La nuova ricetta prevede come coloranti carota nera e ibisco, ovvero
quelli che ci sono nella gran parte degli yogurt ai frutti rossi,
insieme a sambuco, ribes rosso. Ingredienti vegetali, come anche la
barbabietola rossa, presenti nella maggioranza dei prodotti che
vogliono, unicamente, accentuare la colorazione vermiglia. Per
motivazioni esclusivamente estetiche.
Come nelle caramelle gommose colorate in cui potrebbe esserci la “gelatina alimentare animale”. In quelle Haribo in
passato venivano usati “vari tipi di carminio” ovvero la sostanza
prodotta dalle cocciniglie nella versione “Primavera” alla fragola che
ora non si trova nei punti vendita (ancora appare nei portali di vendita
online). E per colorare i famosi orsetti attualmente ci sono i
concentrati di frutta e piante. Sull’etichetta di “Goleador Doppia
Caramella Gommosa con Gusto di Frutta” (Perfetti Van Melle) il carminio invece compare come colorante.

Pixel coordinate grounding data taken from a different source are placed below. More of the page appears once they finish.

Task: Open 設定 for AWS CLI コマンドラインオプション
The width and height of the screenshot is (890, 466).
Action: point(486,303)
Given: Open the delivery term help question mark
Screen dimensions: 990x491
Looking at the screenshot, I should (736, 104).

I colori accesi che virano al rosso passione servono ancor di
più nelle bevande e nei succhi di frutta che devono letteralmente
sprizzare energia ed allegria anche cromaticamente. In tutti i
supermercati esaminati si trovano bitter e ginger per far festa a
oltranza. Appena li vedi ti vengono in mente aperitivi in compagnia,
momenti spensierati da condividere con gli amici. C’è il Cocktail
SanPellegrino
che deve la sua tinta rubino alla cocciniglia indicata con la dicitura Colorante E120 (sul sito https://www.sanpellegrino.com/it/bibite/cocktail-sanpellegrino viene
aggiunto “acido carminico”), così come si trova nel SanBitter rosso
https://www.sanbitter.it/prodotti/sanbitter-rosso nelle bottigliette di
vetro. Stessa sostanza anche nel Bitter biondo Esselunga che appare
nella sigla E120.
Fra i prodotti a marchio, il colorante animale compare pure nella Bevanda all’arancia rossa Selex, bottiglia in pet. Ma non c’è nell’aranciata in brick, uno scaffale più in su, sempre della stessa marca di catena che costa circa 50 centesimi in più.

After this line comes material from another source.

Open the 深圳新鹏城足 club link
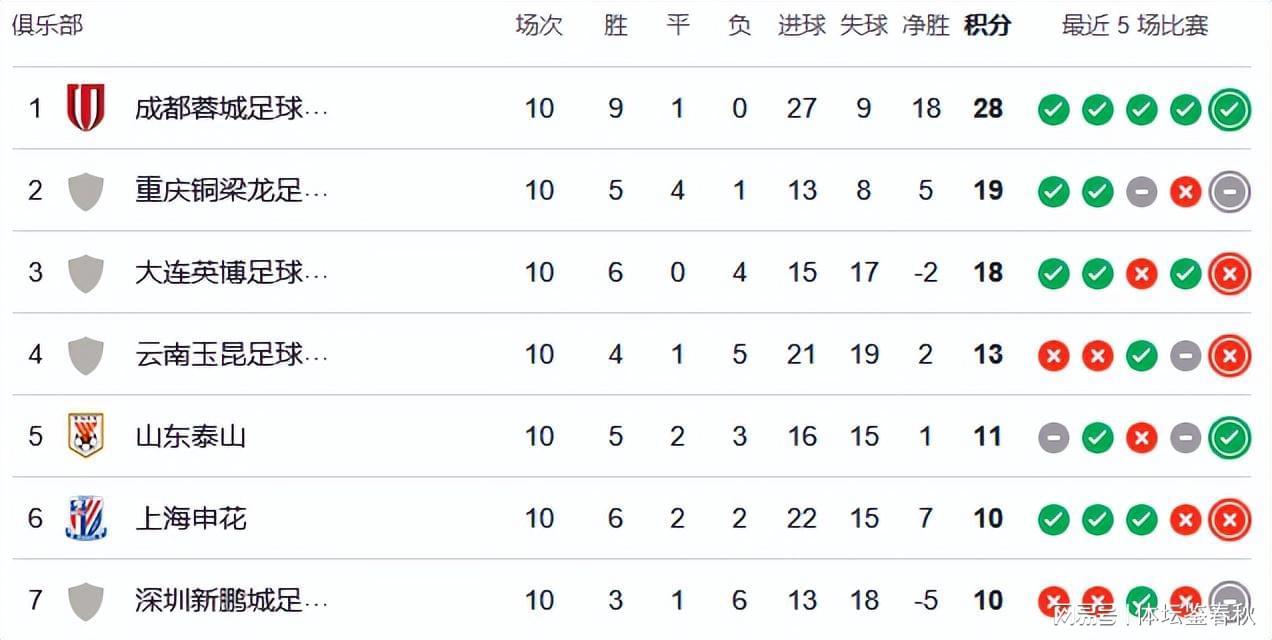 pos(232,601)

In altri marchi di bevande rosse analcoliche come non appare la
cocciniglia ma le sigle di coloranti sintetici, autorizzati, seguite
dalla scritta “Possono influire negativamente sull’attività e
sull’attenzione dei bambini”. Si tratta dell’E110 detto anche “Sunset
Yellow” e dell’E122, l’azorubina. In alcuni Paesi, per esempio negli
Stati Uniti, sarebbero vietati perché considerati potenti allergeni,
pericolosi per la salute delle persone asmatiche e chi già soffre di
intolleranza a determinate classi di farmaci.